Janine Horn – Financial Adviser at Momentum

What stood out for me in the budget was the minister’s increase in the retirement tax lumpsum hoping to encourage South Africans to save more for retirement. Also, the energy incentive many businesses business clients and entrepreneurs are battling with load shedding. This shows that the government is willing to assist. The fact that medical tax credit is the only one that was increased. This should increase by 10% and not 4,9% because true consumer inflation is way more than 4,9%. Lastly, the bit about eradicating poverty stands out for me because it gives hope to the inequality of the country and the youth. What is profoundly very clear is having a professional assisting you with your money plans is key. Structure, goals and knowing what your rights are according to the NCA are very important.

Bertie Nel – Head: Financial Planning and Advice at Momentum

A big positive is the efficiency of tax collection. The concern is the discipline needed to efficiently spend that money. The question to ask how sustainable is the revenue we are collecting. I feel that if you can get the efficiency levels up you can have funds to spend on essentials in future.

This in turn gives leeway to not have to increase consumer taxes. This will give consumers in an already pressured environment (interest rates, food, electricity) some relief as they won’t have to pay additional taxes.

My advice: It is critical to partner with somebody to guide you through these complexities. Consumers are already heavily indebted and saving less for retirement. This can cause a lot of dependence on family members and communities in the future, only 6% can retire at the moment so it is critical to partner with a financial adviser to guide you through the restructuring and planning for your financial future.

Jeffrey Wiseman – CEO at Momentum Trust

Good News

The good news is that most of the tax changes came about in form of tax reliefs and from a state planning point of view the fact that no changes were announced to things like state duty, or capital gains tax, which are normally associated with wealthy individuals that are looking at using structures to planning their estate.The fine print indicates that SARS is looking more carefully into some planning structures that individuals seem to use to exploit what SARS will consider being loopholes in the legislation, so there are defiantly going to be measures taken to tighten up some of those shortfalls, which will include slight changes to measure related to low interests’ loans to trust and some changes to the taxation of distribution from trusts to none resident beneficiaries. These are some of the things we can look out for from a state planning perspective.
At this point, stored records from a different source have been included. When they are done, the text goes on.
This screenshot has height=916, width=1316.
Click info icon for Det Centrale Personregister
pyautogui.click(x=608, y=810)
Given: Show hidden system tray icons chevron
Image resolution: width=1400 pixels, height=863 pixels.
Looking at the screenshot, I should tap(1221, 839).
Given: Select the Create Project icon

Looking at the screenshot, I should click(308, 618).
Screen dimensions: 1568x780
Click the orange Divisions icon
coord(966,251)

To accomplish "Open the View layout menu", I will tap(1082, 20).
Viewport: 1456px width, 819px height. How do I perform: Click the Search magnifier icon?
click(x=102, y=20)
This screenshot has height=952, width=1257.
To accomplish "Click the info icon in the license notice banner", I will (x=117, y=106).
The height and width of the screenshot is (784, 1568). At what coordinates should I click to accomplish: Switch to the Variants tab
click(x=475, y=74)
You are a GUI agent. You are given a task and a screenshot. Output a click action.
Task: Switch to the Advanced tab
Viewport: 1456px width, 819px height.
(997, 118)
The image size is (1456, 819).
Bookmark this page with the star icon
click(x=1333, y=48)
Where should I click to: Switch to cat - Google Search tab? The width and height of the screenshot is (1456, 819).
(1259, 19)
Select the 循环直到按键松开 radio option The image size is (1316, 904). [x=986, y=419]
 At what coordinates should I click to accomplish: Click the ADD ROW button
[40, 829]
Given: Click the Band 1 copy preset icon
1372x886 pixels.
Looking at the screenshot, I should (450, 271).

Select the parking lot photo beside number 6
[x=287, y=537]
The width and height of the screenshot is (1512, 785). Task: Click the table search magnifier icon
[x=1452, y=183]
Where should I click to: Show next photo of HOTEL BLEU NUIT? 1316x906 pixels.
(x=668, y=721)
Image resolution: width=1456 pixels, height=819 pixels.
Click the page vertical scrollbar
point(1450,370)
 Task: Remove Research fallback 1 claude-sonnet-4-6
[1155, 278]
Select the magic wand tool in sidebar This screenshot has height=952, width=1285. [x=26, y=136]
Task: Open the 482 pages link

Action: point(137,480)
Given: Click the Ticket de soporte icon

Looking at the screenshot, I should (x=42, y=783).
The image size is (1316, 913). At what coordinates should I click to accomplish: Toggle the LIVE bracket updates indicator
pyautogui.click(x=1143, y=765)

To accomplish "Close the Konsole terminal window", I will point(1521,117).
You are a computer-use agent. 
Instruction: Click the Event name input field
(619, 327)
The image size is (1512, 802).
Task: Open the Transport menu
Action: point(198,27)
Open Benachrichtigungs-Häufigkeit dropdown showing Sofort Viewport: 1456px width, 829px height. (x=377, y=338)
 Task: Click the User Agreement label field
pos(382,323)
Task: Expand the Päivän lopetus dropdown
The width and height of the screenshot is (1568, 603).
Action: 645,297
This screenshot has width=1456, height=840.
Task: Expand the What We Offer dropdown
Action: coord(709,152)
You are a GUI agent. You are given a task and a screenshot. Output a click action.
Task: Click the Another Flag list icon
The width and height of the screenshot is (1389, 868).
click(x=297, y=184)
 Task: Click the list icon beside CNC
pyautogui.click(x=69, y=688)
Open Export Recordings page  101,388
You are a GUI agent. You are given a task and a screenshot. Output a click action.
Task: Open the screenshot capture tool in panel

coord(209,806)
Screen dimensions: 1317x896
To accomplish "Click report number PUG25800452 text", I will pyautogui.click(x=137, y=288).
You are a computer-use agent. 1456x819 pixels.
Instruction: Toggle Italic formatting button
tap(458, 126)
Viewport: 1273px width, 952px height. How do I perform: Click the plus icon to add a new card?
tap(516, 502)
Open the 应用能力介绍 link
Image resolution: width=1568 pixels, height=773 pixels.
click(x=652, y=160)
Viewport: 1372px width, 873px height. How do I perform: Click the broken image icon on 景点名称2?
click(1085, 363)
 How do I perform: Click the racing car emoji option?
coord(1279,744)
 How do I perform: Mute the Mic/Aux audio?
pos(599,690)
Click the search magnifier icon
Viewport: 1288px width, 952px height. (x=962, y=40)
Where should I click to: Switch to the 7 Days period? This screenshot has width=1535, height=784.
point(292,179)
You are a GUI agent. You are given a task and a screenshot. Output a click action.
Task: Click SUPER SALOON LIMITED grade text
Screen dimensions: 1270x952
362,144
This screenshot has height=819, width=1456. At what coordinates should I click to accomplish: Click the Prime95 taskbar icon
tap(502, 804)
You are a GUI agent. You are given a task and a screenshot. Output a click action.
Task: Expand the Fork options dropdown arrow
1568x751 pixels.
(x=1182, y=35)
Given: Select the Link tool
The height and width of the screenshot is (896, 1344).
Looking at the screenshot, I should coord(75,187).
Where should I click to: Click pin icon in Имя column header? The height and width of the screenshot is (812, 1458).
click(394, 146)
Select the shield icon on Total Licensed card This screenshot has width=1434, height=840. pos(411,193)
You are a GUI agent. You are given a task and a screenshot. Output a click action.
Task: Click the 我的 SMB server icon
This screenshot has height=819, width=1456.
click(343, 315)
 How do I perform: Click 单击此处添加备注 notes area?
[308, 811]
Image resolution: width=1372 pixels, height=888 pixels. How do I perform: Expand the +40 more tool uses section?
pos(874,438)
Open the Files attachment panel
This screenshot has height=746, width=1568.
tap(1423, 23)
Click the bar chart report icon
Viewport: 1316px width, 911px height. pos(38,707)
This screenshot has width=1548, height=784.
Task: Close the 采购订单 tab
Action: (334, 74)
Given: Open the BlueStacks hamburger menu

One would have hoped for more incentives for the individual household to implement solar solutions at home. Also, without saying so, there seems to be an acknowledgment that we are preparing for a greylisting on Friday and that will certainly make it more difficult for South Africans to deal with international institutions.

Rob Southey – Head: Investment Advisory at Momentum Corporate

I found the budget disappointing as there was no further detail given on the two-pot system. We were hoping to get more information and detail to make sure that we meet the deadline which is looming. We don’t have much more insight than we had this morning as the processes and infrastructure around the administration of this system is complex.

The R900 billion investment into water and transport infrastructure is positive but, we will see where the partial funding comes from retirement funds.

Another positive is the 13 billion tax relief for businesses which is supportive of companies enabling them to survive.